L’attribuzione di queste innovazioni a Giovanni Antonio Orsini colloca il Salento al centro del dibattito fortificatorio europeo. Non più periferia, ma laboratorio. Non più margine, ma avanguardia.

Feudi, stemmi, rivoluzioni

Anche Acquarica ha conosciuto il passaggio di grandi casate: dai Bonsecolo ai Guarino, dagli Orsini ai d’Ayerbo d’Aragona, fino ai Zunica. La vendita del castello nel 1447 per 110 once d’oro è una testimonianza economica ma anche simbolica: il potere si misura in oro e in pietra. Oggi restano stemmi, archi ciechi, memorie scolpite. E un grande rimpianto: nel XIX secolo il castello fu adattato a magazzino per il tabacco.

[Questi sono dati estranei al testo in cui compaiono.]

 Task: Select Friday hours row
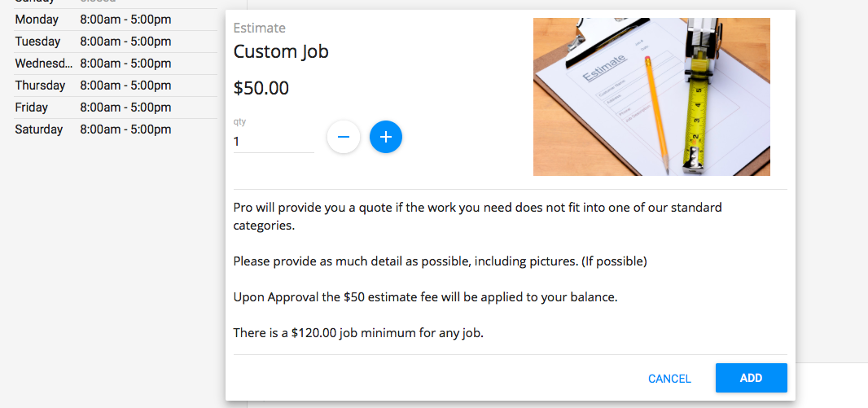coord(115,107)
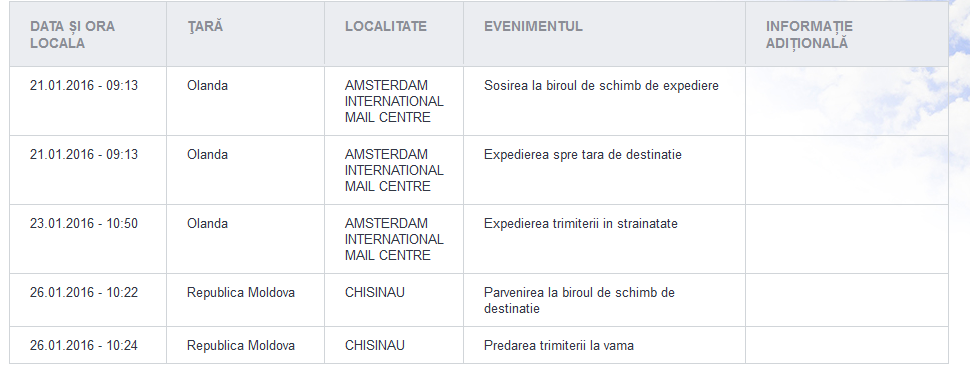Screen dimensions: 970x373
Task: Select the 23.01.2016 - 10:50 date cell
Action: (x=84, y=223)
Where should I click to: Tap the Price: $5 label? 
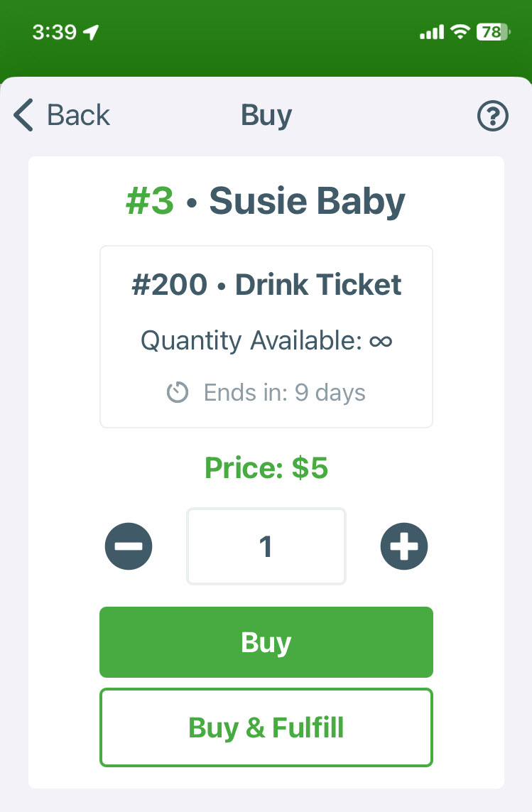[x=266, y=467]
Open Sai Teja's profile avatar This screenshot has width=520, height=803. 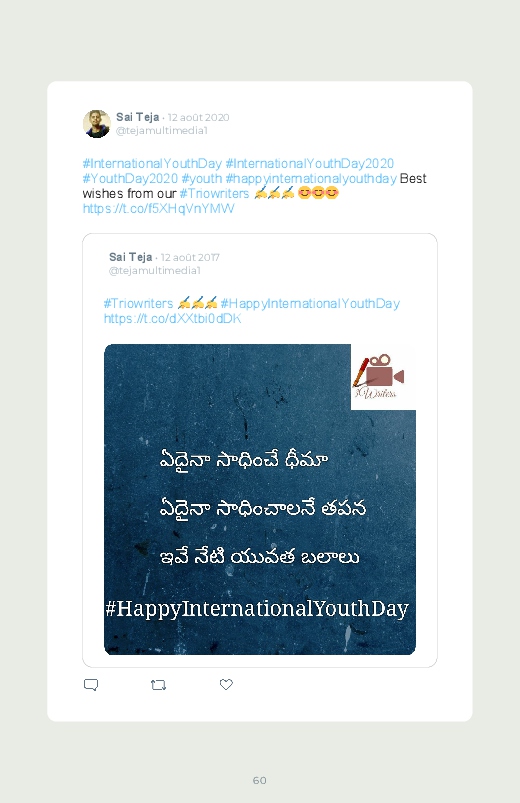(x=97, y=123)
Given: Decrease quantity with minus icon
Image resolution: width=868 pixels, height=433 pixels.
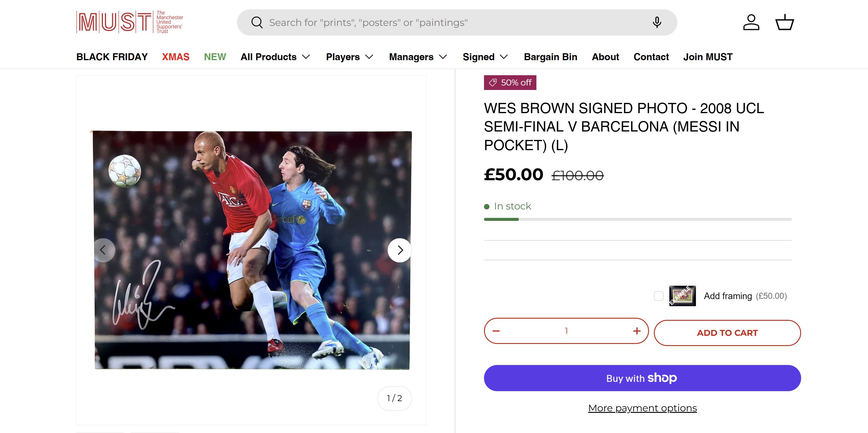Looking at the screenshot, I should click(496, 331).
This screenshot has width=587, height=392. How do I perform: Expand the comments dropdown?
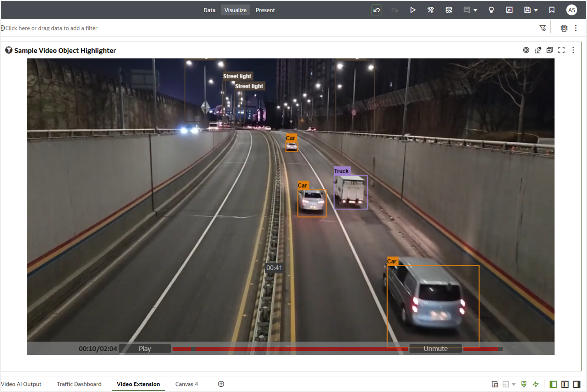coord(475,10)
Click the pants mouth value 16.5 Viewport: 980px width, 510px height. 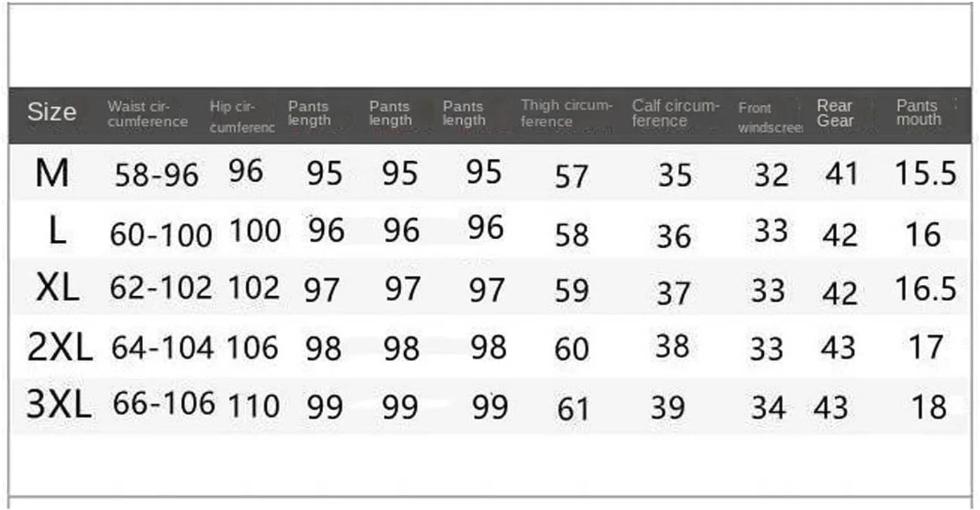[x=925, y=288]
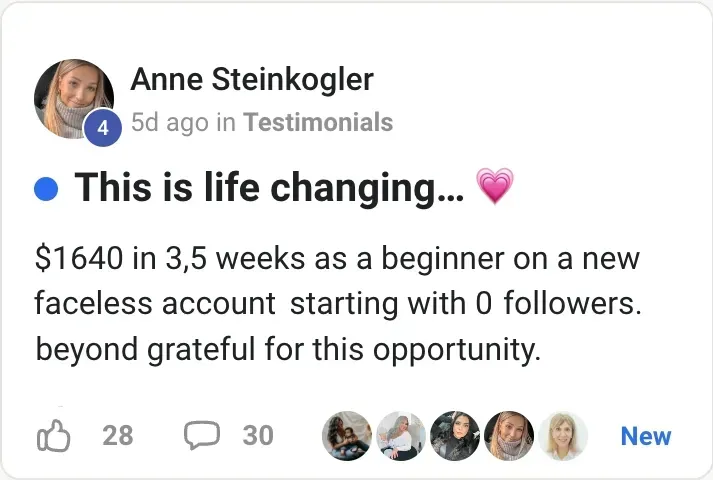Image resolution: width=713 pixels, height=480 pixels.
Task: Open Anne Steinkogler's profile picture
Action: tap(70, 95)
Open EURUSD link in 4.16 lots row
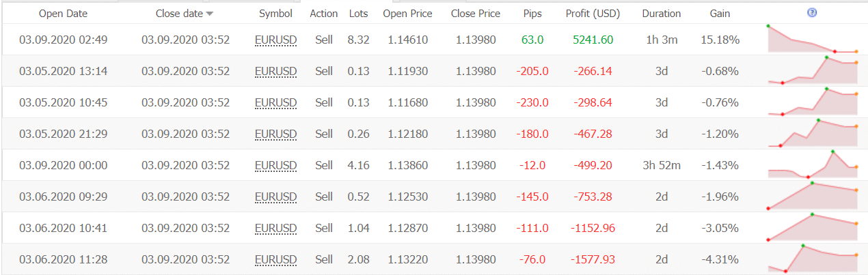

Così si cancella una civiltà.

La lezione dei castelli

I castelli di Presicce e Acquarica non sono rovine; sono libri aperti. Parlano di strategia, di architettura, di conflitti sociali. Di come l’acqua, la posizione e la pietra potessero essere strumenti di dominio. Ma anche di bellezza. Il Rinascimento portò giardini pensili e veroni, il Settecento aggiunse biblioteche. Eppure la matrice normanna resta: concreta, essenziale, possente.

Conclusione

I Normanni non si limitarono a conquistare il Sud: lo organizzarono, lo fortificarono, lo reinventarono. Oggi tocca a noi riconoscerne il valore e preservarne la memoria. Perché la storia, quando è dimenticata, non scompare: semplicemente smette di parlare.


Bibliografia essenziale

  • Violante, C. (1977). Il Regno normanno d’Italia meridionale e la sua organizzazione feudale. Laterza.
  • Licinio, R. (2005). Castelli e fortificazioni nel Mezzogiorno normanno-svevo. Dedalo.
  • Gravili, A. (2014). Castelli del Salento: architettura e storia tra Medioevo e Rinascimento. Congedo Editore.
  • Ricci, R. (2009). Le fortificazioni del Mezzogiorno: dalla torre alla bastionatura. Edizioni Scientifiche Italiane.
  • Archivio di Stato di Lecce, Fondo Feudale, Vol. Acquarica/Presicce (XII–XIX sec.).

Perché anche tra le pietre più mute, la storia grida ancora.